Scientific foundations of endocrinology. The Society for Endocrinology was established in 1946. Harington was invited to give the inaugural address at the first Annual General Meeting of the Society.
“I regard myself as a biochemist and do not claim to the status of endocrinologist. Until recently biochemistry itself was a poor relation of physiology. Endocrinology has now in its turn earned independent scientific status. No endocrinologist can hope to know … all the sciences on which his own work rests, but he must know his way about if he is to find his way home; he must have a lively appreciation of the contributions which different techniques can make to his own particular line of effort and be ready to receive inspiration from whatever quarter it may come, whether from … clinical observations or from fundamental studies of biologists and biochemists”.
Medical Research Council. After retiring from NIMR he continued as a Consultant Adviser to the Secretary of the MRC for a further 5 years, up to 1967, serving as Second Secretary for some of that time. He helped to establish the MRC ‘s new Biological Research Board and was also closely involved in planning the Clinical Research Centre at Northwick Park.
Sir Charles Harington’s retirement from the directorship of NIMR was commemorated at a ceremony on 14 November 1962. Lord Shawcross, chairman of the MRC, presented him with a bust by the sculptor Benno Schotz. Sir Harold Himsworth, secretary of the Council, spoke about Sir Charles’s distinguished contributions to medical research.
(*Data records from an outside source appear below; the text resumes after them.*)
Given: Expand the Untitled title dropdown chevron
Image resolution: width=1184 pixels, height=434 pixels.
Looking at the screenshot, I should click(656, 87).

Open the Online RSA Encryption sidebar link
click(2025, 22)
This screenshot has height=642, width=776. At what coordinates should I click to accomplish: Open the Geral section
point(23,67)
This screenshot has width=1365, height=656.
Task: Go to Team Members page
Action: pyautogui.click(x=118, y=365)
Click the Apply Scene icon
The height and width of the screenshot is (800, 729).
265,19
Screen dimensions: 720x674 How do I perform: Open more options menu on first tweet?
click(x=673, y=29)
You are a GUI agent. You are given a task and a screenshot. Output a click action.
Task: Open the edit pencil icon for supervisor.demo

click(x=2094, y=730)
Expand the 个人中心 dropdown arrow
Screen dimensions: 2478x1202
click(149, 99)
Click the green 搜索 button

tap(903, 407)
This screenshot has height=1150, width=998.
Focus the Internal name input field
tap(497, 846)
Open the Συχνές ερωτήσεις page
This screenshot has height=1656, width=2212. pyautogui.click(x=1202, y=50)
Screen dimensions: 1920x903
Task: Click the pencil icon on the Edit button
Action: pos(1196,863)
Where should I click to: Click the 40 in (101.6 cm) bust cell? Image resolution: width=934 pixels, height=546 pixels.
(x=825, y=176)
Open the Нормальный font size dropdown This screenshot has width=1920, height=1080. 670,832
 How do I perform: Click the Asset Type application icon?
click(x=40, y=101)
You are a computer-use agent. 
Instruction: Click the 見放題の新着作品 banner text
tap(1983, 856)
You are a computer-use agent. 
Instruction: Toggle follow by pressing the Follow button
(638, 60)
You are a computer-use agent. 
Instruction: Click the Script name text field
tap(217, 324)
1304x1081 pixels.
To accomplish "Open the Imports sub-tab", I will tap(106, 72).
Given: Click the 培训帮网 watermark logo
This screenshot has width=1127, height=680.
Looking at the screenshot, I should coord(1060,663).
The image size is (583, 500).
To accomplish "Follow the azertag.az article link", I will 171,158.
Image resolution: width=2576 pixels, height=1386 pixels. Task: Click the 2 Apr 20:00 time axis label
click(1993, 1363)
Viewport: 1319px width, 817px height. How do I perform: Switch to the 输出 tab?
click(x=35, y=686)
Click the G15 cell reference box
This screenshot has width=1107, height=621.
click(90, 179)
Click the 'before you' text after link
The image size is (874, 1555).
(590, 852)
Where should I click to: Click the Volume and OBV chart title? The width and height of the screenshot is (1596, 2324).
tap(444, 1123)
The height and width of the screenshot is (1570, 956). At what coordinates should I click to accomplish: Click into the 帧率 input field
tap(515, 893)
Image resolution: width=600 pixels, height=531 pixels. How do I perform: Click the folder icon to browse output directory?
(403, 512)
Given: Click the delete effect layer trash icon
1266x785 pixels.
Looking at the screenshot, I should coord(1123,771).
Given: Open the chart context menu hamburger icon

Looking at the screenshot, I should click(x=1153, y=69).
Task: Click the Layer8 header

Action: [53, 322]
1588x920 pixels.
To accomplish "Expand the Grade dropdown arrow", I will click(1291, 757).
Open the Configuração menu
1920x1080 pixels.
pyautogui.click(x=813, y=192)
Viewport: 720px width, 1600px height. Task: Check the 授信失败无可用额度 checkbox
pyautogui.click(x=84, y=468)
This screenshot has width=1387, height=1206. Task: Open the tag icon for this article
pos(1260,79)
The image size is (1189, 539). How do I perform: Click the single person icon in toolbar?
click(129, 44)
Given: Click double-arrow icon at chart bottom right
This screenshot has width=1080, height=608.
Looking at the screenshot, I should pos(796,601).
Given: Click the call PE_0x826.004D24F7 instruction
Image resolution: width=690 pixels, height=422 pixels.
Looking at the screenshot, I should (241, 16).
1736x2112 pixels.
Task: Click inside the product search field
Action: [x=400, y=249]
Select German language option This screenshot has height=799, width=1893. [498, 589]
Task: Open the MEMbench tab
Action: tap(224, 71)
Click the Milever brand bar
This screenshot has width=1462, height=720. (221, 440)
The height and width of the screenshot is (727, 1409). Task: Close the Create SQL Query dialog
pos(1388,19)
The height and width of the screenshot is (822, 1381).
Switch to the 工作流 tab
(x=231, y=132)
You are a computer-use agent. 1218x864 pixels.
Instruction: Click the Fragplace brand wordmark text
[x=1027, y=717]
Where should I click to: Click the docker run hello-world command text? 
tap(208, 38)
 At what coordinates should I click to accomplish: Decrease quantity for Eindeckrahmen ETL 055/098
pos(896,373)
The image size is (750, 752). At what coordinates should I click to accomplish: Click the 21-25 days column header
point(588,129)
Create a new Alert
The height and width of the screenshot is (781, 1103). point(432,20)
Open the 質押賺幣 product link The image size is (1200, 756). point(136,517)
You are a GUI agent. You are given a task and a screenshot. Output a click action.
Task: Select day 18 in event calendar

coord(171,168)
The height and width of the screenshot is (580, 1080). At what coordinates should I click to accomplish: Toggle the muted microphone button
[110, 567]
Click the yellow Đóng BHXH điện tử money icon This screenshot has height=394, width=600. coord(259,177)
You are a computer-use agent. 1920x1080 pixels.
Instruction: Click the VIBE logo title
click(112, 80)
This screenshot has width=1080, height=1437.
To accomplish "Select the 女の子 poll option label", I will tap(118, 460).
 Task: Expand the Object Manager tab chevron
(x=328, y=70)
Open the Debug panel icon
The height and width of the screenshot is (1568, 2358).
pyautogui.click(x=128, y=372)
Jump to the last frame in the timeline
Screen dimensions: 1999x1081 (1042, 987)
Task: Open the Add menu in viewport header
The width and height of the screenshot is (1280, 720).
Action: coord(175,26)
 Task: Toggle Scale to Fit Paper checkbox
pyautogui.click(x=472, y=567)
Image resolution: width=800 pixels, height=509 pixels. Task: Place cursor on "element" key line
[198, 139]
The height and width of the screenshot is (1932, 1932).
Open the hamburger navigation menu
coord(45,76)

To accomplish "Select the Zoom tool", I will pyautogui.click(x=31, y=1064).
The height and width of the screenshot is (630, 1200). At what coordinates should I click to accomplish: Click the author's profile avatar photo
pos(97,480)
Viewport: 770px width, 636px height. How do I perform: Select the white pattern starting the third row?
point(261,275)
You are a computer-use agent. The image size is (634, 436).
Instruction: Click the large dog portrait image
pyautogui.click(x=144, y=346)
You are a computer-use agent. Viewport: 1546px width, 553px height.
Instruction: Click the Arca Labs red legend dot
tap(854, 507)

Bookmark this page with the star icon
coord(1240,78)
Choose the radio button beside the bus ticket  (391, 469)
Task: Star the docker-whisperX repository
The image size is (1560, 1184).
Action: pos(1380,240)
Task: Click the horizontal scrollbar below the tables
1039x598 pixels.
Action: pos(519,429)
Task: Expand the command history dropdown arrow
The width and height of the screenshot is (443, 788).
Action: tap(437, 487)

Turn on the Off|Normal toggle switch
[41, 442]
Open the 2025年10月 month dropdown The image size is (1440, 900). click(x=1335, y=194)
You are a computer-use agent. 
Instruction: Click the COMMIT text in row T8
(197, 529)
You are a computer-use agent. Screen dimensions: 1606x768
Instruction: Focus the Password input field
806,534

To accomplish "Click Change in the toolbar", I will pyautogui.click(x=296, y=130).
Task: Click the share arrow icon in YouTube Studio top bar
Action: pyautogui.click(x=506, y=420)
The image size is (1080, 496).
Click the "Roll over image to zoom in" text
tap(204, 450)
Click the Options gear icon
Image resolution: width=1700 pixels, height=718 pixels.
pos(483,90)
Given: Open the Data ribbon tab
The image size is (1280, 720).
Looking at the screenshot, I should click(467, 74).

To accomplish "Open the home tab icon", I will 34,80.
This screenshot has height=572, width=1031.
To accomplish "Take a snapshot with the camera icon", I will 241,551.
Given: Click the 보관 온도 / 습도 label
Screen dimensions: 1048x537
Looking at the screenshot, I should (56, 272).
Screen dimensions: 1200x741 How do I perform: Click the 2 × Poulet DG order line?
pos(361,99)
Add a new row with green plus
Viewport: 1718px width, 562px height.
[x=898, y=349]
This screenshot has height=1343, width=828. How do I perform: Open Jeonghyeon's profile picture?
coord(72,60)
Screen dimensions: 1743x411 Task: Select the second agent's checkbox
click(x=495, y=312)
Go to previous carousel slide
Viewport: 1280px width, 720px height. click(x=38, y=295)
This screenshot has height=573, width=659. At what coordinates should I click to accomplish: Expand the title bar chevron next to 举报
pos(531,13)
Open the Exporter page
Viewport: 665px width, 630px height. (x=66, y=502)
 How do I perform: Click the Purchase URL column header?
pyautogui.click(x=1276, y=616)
The ceremony was attended by many of those who had been associated in one way or another with Sir Charles and had subscribed to the presentation fund.
This statue now resides in the Library. I walk past it every day and am therefore very aware of Sir Charles Harington and his contribution to NIMR. I am told that the left profile and right profile have different expressions, but the difference is ever so subtle. On one side he has a stern forbidding look, on the other side there is just a suggestion, a tiny glimmer, of a smile.
As ever, the Royal Society Biographical Memoir on Harington, written by Harold Himsworth and Rosalind Pitt-Rivers, is a mine of information about his life and work. The obituary by Albert Neuberger in the Biochemical Journal, the journal with which Harington was so closely associated, has a good account too. This account of the founding of the Society for Endocrinology was also useful. Harington’s own articles about NIMR, published in 1949 and 1950 along with Landsborough Thomson’s history of the MRC, Half a Century of Medical Research were also useful. I also used extracts from Harington’s various writings about research. Thanks too to Jam Tata and Bob Cox for numerous discussions about Charles Harington, and for reading and correcting an earlier draft.